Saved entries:
########
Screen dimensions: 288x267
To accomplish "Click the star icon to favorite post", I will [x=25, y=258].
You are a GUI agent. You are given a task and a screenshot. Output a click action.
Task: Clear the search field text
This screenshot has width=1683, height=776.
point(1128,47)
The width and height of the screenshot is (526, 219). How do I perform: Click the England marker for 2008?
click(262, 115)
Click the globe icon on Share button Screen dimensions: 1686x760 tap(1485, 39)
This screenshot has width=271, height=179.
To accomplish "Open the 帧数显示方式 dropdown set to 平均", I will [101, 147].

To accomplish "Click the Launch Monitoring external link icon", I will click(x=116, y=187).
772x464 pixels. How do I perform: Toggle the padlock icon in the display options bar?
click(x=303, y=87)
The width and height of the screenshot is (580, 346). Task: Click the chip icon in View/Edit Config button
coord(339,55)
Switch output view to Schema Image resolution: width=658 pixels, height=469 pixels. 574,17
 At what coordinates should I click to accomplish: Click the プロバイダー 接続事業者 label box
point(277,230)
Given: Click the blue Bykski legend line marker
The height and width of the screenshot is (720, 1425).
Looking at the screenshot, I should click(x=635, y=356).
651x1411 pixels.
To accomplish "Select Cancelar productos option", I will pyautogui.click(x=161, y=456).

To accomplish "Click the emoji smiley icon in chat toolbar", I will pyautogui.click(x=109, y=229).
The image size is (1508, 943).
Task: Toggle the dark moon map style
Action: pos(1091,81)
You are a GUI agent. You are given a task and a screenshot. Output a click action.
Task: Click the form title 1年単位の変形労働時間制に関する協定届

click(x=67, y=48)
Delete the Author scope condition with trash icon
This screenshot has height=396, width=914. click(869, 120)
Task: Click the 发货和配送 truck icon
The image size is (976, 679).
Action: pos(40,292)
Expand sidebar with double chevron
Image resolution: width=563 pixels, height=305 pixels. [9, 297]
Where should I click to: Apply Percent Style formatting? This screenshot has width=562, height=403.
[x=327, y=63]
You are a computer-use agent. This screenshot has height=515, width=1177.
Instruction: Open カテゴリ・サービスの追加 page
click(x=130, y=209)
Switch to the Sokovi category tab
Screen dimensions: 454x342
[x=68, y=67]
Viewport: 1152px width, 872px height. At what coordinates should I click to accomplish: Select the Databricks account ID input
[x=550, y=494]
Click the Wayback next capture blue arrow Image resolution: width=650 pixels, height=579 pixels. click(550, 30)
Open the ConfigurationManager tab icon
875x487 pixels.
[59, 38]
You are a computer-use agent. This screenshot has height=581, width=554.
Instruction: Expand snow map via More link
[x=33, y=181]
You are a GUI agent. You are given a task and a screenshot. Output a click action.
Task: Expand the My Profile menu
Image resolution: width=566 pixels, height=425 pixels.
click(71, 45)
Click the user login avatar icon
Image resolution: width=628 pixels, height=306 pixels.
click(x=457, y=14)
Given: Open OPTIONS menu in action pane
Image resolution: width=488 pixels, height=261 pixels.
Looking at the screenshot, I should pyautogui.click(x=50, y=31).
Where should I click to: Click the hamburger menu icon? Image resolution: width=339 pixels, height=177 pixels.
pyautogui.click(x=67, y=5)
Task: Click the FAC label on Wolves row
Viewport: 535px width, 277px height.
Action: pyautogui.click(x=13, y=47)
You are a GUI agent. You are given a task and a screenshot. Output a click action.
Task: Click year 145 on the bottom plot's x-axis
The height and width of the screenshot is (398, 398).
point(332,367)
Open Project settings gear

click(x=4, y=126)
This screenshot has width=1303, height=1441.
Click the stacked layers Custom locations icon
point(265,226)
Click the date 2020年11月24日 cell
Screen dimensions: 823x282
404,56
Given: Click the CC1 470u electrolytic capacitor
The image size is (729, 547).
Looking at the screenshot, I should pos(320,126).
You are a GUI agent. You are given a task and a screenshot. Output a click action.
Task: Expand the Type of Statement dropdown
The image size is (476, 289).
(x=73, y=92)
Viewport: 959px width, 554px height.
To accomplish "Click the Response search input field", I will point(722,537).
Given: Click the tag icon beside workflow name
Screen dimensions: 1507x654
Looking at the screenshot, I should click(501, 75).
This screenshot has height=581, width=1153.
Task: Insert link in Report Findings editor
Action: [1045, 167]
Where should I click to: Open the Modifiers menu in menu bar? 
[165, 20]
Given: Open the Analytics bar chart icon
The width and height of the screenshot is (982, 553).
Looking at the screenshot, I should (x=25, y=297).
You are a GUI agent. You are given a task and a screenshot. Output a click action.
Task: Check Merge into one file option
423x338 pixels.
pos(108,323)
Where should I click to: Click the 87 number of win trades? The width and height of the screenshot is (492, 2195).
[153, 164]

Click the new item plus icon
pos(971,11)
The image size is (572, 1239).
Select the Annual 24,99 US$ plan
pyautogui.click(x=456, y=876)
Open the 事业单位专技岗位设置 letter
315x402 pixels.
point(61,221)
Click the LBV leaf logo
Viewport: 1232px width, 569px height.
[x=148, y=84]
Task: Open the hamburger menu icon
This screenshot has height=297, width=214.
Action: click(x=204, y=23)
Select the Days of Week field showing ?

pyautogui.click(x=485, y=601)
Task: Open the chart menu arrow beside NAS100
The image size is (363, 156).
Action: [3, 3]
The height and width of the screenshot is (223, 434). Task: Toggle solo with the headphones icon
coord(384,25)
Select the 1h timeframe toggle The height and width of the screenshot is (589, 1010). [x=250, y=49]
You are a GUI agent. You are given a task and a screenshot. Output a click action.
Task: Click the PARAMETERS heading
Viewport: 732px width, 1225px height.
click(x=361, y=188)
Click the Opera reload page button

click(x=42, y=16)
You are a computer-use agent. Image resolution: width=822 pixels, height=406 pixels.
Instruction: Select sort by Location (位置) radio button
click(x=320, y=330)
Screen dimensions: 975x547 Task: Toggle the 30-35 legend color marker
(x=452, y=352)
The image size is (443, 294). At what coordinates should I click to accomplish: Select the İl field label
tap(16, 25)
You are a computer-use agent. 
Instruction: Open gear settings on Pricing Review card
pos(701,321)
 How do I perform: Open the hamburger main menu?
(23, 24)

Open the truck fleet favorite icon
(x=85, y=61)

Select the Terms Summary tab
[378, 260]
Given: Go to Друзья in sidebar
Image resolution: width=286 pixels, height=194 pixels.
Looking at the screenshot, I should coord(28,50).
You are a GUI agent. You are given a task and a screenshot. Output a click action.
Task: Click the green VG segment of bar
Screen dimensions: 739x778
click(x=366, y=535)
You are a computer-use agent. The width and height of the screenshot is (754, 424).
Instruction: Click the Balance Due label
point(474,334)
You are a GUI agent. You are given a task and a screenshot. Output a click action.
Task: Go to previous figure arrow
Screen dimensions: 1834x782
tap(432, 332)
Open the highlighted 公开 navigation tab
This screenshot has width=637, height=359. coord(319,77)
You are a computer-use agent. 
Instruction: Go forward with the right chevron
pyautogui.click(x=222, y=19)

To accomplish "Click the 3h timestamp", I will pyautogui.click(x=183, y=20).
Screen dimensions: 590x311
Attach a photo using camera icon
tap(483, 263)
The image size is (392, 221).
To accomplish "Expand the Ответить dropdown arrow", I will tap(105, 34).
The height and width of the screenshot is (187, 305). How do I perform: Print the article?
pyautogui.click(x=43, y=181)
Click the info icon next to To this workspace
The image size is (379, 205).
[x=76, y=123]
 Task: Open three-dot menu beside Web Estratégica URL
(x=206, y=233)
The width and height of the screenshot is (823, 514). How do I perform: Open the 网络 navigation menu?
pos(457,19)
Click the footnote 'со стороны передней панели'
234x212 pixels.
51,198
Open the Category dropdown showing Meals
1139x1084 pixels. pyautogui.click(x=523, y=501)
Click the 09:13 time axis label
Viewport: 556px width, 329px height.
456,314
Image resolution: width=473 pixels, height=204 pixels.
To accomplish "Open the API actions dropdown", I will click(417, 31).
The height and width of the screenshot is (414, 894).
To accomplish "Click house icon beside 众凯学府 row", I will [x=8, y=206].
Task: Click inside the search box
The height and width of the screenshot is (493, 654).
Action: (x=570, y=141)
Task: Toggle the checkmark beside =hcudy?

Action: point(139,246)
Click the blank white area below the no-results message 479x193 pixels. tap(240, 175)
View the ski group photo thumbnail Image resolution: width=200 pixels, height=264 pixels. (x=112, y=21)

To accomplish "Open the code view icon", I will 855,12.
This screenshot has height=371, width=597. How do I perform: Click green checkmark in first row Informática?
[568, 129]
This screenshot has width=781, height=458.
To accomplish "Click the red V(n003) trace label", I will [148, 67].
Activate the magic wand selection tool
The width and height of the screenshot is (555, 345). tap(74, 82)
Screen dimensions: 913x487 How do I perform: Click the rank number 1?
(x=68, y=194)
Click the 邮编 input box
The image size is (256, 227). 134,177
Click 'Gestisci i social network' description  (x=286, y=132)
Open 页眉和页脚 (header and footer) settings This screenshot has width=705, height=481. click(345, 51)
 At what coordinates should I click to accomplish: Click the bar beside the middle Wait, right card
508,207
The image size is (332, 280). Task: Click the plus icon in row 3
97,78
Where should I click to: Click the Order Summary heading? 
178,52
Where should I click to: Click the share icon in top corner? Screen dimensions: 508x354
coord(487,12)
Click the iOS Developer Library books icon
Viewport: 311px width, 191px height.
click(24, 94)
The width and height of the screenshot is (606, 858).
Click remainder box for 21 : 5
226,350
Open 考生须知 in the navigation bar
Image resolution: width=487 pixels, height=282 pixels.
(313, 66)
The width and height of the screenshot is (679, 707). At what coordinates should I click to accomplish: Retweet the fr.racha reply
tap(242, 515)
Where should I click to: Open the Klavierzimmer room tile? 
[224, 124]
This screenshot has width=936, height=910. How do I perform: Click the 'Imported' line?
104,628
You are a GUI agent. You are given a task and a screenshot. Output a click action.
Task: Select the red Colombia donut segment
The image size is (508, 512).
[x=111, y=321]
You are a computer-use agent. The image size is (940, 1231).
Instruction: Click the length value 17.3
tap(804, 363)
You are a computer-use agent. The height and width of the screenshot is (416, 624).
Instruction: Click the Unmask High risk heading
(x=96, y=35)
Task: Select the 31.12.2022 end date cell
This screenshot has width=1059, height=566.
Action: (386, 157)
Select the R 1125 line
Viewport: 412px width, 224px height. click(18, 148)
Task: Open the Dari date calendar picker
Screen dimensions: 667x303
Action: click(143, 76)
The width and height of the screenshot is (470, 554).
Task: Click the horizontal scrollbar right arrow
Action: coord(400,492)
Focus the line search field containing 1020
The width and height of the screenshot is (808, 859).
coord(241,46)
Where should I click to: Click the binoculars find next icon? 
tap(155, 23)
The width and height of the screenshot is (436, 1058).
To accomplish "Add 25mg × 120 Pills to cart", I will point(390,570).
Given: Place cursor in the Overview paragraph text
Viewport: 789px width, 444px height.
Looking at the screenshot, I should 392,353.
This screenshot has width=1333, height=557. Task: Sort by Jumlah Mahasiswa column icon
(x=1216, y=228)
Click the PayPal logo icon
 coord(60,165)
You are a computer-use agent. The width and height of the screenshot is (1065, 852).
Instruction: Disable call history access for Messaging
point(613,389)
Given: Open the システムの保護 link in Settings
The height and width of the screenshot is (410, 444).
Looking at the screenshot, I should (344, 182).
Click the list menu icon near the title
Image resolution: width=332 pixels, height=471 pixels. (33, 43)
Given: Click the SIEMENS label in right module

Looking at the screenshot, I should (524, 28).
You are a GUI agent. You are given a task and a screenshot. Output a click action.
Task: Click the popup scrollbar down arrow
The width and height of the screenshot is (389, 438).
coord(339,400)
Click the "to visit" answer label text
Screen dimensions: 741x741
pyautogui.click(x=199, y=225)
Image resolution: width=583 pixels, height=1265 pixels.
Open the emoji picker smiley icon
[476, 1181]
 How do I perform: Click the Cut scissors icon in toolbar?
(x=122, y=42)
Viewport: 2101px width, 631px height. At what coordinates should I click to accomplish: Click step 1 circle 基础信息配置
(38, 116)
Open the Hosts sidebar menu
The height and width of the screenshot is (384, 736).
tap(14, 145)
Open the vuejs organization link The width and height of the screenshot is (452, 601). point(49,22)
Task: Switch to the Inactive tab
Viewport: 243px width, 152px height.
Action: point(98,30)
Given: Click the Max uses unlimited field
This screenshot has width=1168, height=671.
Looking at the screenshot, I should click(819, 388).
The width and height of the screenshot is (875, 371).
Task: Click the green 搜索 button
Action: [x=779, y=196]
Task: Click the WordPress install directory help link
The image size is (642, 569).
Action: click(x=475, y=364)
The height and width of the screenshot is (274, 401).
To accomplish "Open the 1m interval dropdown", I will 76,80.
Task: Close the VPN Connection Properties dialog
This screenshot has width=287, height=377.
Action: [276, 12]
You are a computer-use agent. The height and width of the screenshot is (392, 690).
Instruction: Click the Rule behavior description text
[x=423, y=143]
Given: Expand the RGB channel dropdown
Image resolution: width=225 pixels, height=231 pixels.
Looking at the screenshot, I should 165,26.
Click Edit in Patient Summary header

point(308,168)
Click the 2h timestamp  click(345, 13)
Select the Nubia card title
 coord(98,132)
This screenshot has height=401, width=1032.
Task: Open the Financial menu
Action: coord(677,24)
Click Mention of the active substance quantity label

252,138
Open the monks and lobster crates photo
########
**The task**
Gather each line from the entries above that includes the word "chart".

**Written answer**
Given: Open the Analytics bar chart icon
Task: Open the chart menu arrow beside NAS100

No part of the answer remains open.